I'm with the posters above

who say there's nothing "feel good" about the Duggar story. Maybe they're a bit better off financially than Suleman, but it's hard to see how they are less obsessed with children. Suleman would have to whelp a couple more litters to catch up with the Duggars jayby pack.

Monday, February 2, 2009 01:40 PM

wow

After reading this article I went and watched the Bud Light Lime commercial you cite. The "tank top and miniskirt" outfit you cite was summery, tasteful, and hardly any more revealing than anything that the dudes in the commercial were wearing. It's an upbeat, fun commercial that hardly singles women out, and using it as an example of "rape culture" does make you humorless and giving feminism a bad name while marginalizing your own point and putting you in the same Talibanesque culture warfare circle as the right wing fundies pushing "modest swimwear burqas."

The real crime in that ad is Bud Light Lime itself, disgusting swill that should be banned by the FDA, not the FCC.

And kudos again to PETA, for making more hay out of their best banned risque ad yet.

Tuesday, February 3, 2009 01:44 PM

No, it's not a "whole different ball of wax."

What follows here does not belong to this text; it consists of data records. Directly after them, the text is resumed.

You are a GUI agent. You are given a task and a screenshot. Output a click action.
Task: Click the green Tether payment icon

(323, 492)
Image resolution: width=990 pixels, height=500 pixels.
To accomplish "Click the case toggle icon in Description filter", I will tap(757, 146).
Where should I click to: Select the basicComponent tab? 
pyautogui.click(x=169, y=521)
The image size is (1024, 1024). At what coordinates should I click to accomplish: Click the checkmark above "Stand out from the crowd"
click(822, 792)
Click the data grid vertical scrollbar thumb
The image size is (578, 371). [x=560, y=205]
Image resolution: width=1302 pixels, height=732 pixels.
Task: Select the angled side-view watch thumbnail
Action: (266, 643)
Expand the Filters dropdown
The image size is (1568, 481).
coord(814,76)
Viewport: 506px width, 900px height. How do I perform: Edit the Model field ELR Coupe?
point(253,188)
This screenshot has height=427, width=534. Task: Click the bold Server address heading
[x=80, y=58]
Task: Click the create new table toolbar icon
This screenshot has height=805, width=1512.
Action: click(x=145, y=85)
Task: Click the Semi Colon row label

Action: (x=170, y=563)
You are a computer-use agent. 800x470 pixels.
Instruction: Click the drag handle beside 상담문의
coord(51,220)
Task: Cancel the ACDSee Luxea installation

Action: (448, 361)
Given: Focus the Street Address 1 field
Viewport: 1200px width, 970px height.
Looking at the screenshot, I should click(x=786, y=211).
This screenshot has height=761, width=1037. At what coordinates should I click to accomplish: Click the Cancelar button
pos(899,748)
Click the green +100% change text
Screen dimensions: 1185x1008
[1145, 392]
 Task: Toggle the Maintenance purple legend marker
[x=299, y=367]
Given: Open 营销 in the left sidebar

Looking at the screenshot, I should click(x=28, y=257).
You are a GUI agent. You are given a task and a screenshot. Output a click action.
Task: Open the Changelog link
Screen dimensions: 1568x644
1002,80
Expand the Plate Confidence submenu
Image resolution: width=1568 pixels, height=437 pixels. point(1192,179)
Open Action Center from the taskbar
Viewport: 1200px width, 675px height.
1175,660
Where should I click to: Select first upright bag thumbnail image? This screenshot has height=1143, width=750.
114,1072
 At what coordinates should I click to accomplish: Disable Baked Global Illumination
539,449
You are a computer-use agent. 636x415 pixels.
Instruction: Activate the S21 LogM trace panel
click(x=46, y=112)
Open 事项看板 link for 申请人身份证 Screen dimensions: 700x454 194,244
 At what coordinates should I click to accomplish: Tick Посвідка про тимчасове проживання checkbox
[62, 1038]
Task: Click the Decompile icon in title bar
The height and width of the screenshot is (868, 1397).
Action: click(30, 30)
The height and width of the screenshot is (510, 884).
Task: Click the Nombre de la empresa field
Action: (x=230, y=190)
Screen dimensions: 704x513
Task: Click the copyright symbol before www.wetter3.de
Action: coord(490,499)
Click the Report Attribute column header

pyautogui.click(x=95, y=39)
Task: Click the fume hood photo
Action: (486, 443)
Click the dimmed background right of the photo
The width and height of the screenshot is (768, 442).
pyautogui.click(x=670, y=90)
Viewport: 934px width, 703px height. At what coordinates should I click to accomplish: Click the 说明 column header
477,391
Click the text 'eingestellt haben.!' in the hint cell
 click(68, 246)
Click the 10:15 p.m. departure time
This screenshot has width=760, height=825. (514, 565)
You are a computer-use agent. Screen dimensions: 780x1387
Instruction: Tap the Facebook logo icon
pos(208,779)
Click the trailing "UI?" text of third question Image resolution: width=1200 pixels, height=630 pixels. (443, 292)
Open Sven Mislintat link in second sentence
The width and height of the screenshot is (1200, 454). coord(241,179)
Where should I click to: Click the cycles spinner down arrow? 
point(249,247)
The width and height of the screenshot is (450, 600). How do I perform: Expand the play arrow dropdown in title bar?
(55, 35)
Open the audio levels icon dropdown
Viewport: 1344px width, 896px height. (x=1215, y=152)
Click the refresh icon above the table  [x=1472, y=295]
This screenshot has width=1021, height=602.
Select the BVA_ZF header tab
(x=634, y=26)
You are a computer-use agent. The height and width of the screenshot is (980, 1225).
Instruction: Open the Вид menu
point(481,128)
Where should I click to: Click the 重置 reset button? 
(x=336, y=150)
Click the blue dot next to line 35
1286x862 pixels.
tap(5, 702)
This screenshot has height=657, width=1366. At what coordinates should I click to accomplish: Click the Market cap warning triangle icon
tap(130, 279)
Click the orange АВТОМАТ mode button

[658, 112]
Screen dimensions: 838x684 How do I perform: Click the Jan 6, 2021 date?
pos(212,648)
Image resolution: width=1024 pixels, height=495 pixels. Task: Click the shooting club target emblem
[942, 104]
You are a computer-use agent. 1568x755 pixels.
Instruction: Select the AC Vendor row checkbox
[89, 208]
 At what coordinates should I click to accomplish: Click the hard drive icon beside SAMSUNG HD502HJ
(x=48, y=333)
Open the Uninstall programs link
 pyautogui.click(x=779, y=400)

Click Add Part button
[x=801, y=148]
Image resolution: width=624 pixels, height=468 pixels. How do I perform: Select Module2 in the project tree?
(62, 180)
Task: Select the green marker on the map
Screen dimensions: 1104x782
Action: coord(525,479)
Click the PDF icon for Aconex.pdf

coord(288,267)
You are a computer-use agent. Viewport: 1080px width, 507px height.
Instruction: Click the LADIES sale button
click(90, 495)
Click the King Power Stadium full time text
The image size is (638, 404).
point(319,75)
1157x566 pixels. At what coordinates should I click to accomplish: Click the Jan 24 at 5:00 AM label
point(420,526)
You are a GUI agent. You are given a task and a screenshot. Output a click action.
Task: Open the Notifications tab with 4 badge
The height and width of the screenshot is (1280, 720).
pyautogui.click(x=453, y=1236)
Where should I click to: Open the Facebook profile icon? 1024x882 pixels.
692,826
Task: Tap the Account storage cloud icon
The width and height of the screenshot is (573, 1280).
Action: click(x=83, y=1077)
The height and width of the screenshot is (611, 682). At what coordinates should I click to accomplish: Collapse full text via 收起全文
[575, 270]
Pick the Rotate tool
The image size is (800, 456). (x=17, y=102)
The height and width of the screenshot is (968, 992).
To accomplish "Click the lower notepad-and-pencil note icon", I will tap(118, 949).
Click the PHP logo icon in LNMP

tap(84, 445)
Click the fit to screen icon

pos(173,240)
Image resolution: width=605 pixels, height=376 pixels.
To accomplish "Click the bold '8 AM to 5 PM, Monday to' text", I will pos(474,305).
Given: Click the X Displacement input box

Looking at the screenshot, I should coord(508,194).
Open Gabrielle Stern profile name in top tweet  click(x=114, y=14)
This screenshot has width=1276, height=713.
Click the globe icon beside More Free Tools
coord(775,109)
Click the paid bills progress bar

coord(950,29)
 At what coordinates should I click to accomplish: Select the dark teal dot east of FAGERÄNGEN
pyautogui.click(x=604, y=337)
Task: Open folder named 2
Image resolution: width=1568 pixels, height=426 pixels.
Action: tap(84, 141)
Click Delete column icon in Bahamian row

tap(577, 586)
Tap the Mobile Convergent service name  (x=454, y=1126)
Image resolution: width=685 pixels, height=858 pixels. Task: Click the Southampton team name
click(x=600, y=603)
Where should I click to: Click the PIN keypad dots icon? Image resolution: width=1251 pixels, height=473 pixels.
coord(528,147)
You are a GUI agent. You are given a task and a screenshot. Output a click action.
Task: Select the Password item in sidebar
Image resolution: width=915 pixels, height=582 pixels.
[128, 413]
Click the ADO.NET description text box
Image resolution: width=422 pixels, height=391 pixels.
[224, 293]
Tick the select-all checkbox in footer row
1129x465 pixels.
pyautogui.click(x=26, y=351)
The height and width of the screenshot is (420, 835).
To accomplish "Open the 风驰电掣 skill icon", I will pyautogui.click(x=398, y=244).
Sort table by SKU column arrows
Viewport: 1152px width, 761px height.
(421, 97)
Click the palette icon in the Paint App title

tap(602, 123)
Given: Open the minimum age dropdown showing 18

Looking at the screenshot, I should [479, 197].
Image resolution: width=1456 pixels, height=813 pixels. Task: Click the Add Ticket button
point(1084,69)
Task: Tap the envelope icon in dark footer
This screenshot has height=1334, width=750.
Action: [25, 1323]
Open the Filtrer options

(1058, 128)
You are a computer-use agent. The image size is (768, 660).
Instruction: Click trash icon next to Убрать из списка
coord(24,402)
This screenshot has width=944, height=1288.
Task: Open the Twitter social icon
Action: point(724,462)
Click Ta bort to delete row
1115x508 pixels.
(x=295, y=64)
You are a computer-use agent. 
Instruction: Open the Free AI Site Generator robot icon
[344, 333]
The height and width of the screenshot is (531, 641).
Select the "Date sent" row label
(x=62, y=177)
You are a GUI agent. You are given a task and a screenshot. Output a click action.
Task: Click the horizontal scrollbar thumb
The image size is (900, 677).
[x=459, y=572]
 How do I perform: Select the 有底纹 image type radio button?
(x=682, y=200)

It is irresponsible to have more than two children (if that many), and it is even more irresponsible to insist that government keep its head in the sand about population. Population is the key driver of all major problems in the world today, all of which have policy concerns. You're batting for the Pro-Life Alliance here.

Hopefully these voices will finally be listened to by government. Pro-natalism is anti-humanism. There are far too many people in the world today, and contrary to what you write, it is Americans first and foremost, and other inhabitants of developed nations that leave the biggest ecological footprint, so it is most incumbent on them to combat population--theit relatively "low" birthrate on a global scale notwithstanding.

And the USA has not only the greatest per-capita ecological footprint, but the highest birthrate of any comparable industrial nation.

Wednesday, February 18, 2009 04:12 PM
Original article: Murder while Muslim

To those wondering why he was charged with murder in the SECOND degree

Murder in the first degree in NY is chargeable only with certain very specific aggravating factors--there are about 13 of them.

Most commonly, it's when the victim is a police officer or peace officer, but also for multiply/spree homicides, hit murder, judge/witness murder. There are also categories for some kinds of rape/burglary/robbery-murders, murders preceded by wanton torture, and murders furthering terrorism.

None of these apply here. It's been criticized, but that's how it's written.

That out of the way, I'm baffled by the point of this article. What exactly is Lynn defending, fundamentalist Islam or brutal wife-slaying? I don't buy that this killing had "nothing" to do with his religion or culture. The fact that she was "more religious" that him proves nothing, just because they were both Muslim, doesn't mean he wouldn't take it one way and she another.